By Jane Dargaville
Despite the City of Sydney's own predictions its Green Square renewal project was a transport fiasco waiting to happen, it still holds high hopes for the project.
The Green Square project in Sydney aims to reinvigorate a cluster of the city’s oldest suburbs –including Zetland, Beaconsfield, Alexandria, Waterloo and Rosebery – and covers an area of 292 hectares in the city’s inner-south.
The City of Sydney’s vision is “to transform Green Square into an attractive, vibrant and sustainable urban place, with a diverse mix of housing, open spaces, offices, shops and facilities that will act as a focal point to the wider South Sydney area”.
At the heart of the development is the Green Square Town Centre, which is spruiked as a future vital and thriving commercial, retail, cultural and entertainment hub. Green Square is strategically located between Sydney’s CBD and Australia’s busiest international airport and shipping port, at Mascot and Botany Bay respectively.
After colonial settlement, the area was used as farmland before it evolved into the city’s main industrial area and, later, some parts were developed as housing for workers.
From the 1950s, manufacturing in the area began to decline and the vacant brownfield land that became a feature of the landscape was for many years considered to be of limited use.
With few public spaces or community facilities, inadequate roads and infrastructure, the area became degraded and decrepit.
With urban renewal, however, the locality is predicted to become a hub of economic and employment growth over the next half century.
Projections are that, by 2031, the area will have a residential population of more than 44,000 people and a workforce of 22000.
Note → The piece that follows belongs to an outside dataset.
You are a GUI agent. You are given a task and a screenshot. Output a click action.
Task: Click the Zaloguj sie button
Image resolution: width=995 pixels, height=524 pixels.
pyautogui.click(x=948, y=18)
Parts of Waterloo and Zetland are already in perpetual shadowland due to poorly designed apartment buildings that jut up into the air and are crammed ever so tightly together as to act like a shadow wall to sunlight. Sydney City Council and the NSW State Government are promising more, much more of the hideous same. Why we cannot have sensitively designed buildings that maximise sunlight and open space is not for any other reason than money, that is, money for unscrupulous developers. Moreover, the infrastructure cracks in the Green Square proposal are enormous and difficult to fix. For one, the telephone exchanges at Redfern and Kensington were never designed to deliver the anticipated huge telecommunications demand that Green Square will invoke. Telcos currently describe Waterloo as being on the fringes of already saturated networks and subject to appallingly slow net speeds. For another, Clover Moore’s vision of a light rail from Green Square to Central Station overlays fancy onto fact. Light rail, or ‘trams’ as they are called in Melbourne, are notoriously slow and inefficient when sharing the roads with cars, buses, etc. The only serious people mover would be a dedicated, underground metro. I know, apartment buildings that let in the sunlight, lots of open spaces and an extensive metro. I am talking about Barcelona, right, not Sydney?